Procès Picasso : cinq ans de prison avec sursis requis

DirectLCI
JUSTICE - Les réquisitions à l’encontre des époux Le Guennec sont tombées hier dans l’après-midi au tribunal correctionnel de Grasse. Un dernier jour de procès qui a vu les avocats de la partie civile mettre à mal les prévenus.

"Nous avons affaire à un délit particulier, au préjudice de l’Humanité", a déclaré Laurent Robert, le représentant du parquet, devant le tribunal. Face à lui, Pierre Le Guennec et son épouse comparaissent depuis mardi pour "recel de biens provenant d’un vol". Il est question de 271 œuvres de Picasso qu’ils avaient entreposées dans leur garage pendant quarante ans. Cinq ans de prison avec sursis ont été requis par le procureur qui estime que le couple a porté préjudice à la confiance et à la mémoire de leur ancien employeur : Pablo Picasso.

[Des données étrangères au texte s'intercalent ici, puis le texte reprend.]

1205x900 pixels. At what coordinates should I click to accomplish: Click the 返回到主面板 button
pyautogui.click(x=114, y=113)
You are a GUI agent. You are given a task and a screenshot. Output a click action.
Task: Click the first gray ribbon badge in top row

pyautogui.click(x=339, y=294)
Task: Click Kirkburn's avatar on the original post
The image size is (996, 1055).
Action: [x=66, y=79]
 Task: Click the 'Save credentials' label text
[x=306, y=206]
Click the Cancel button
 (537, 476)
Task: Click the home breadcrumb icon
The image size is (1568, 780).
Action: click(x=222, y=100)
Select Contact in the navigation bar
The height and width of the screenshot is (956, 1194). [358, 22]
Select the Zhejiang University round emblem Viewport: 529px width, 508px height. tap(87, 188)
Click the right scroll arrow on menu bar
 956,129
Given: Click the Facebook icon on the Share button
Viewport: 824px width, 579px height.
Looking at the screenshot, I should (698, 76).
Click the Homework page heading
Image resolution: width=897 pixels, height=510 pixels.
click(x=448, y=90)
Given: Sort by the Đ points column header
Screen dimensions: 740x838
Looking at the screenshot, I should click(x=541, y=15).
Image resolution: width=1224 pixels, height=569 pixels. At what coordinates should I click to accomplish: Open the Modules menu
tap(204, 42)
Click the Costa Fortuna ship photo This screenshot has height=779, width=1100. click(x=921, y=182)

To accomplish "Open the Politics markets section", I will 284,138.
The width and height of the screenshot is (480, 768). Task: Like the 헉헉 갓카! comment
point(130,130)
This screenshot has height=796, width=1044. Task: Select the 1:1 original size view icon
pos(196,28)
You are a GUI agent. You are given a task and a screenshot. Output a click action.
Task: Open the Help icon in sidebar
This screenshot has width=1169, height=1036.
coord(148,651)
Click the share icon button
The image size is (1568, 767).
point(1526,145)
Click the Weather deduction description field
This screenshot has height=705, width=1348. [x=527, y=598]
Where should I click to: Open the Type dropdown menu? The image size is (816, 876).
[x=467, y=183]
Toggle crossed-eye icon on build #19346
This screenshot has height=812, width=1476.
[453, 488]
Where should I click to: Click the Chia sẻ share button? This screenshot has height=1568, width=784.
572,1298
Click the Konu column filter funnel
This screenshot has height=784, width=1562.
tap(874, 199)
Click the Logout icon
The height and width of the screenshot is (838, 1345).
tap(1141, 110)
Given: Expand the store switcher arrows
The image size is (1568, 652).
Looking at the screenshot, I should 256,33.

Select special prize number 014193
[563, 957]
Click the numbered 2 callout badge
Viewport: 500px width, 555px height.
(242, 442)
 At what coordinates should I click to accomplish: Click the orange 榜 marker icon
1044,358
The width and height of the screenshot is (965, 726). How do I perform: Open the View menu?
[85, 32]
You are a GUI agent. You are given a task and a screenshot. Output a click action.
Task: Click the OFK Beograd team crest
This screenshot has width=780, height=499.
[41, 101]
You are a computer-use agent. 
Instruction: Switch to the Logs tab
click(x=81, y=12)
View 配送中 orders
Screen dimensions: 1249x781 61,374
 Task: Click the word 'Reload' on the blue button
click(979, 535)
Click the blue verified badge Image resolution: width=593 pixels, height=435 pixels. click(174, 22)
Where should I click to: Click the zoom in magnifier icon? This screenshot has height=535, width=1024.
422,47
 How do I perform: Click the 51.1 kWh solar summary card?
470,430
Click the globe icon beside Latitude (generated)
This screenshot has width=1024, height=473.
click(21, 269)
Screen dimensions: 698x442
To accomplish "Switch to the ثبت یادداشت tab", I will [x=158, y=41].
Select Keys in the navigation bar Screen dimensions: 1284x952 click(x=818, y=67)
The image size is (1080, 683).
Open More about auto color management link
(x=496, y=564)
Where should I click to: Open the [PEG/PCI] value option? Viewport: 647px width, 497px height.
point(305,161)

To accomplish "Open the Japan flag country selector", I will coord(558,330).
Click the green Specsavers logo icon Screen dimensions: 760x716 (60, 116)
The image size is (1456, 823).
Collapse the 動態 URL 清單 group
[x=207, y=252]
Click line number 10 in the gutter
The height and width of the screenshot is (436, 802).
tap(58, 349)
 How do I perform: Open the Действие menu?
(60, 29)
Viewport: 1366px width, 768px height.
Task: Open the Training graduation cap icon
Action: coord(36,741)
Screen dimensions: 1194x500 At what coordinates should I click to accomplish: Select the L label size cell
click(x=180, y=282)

L’hypothèse d’un trafic international d’art

Plus tôt dans la journée, les prévenus avaient dû faire face à la charge des avocats de la partie civile pendant près de quatre heures. "Leur bonne foi n’est pas probante. Ils ont attendu la mort de tous les témoins directs", clame Me Nardon qui défend l’héritière Catherine Hutin-Blay. L’hypothèse d’un trafic international d’art a été répétée avec une question : Pierre Le Guennec est-il un pion de marchands d’art véreux rémunéré pour écouler des œuvres volées par son cousin, Maurice Bresnu, l’ex chauffeur du peintre ?

La restitution des œuvres aux héritiers a été réclamée par tous les avocats de la partie civile.